For this listing, the lines between the one holding "Task: Click the search magnifier icon" and the one holding "The image size is (1682, 363).", inclusive, must be set down exactly.
(Beginning of Extracted records)
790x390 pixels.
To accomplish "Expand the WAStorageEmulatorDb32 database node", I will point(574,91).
(End of Extracted records)
(Beginning of Extracted records)
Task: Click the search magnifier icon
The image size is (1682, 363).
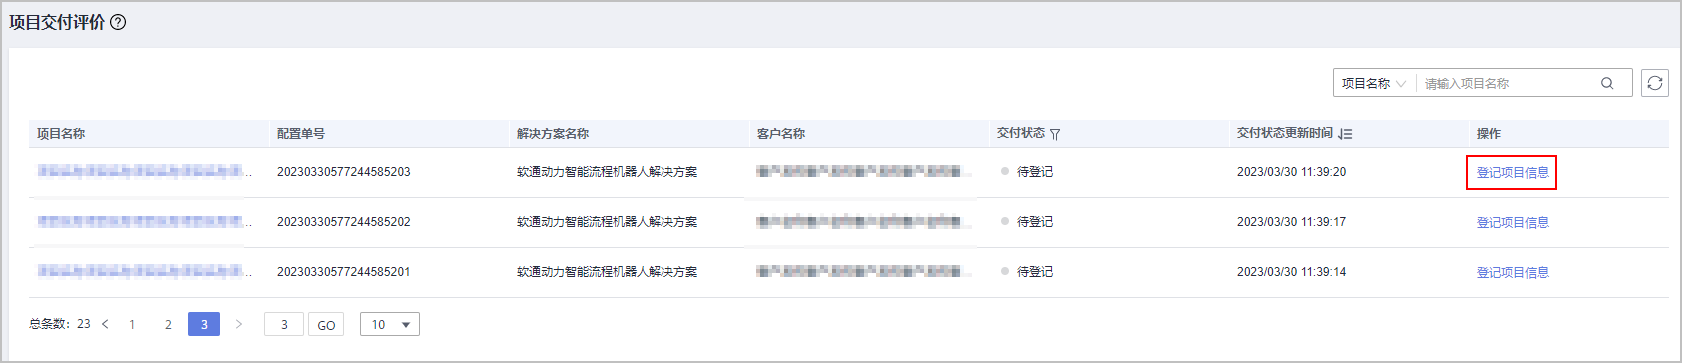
(End of Extracted records)
(Beginning of Extracted records)
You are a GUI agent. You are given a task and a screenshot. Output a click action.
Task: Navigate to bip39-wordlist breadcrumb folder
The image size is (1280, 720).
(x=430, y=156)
(End of Extracted records)
Answer:
Task: Click the search magnifier icon
The image size is (1682, 363).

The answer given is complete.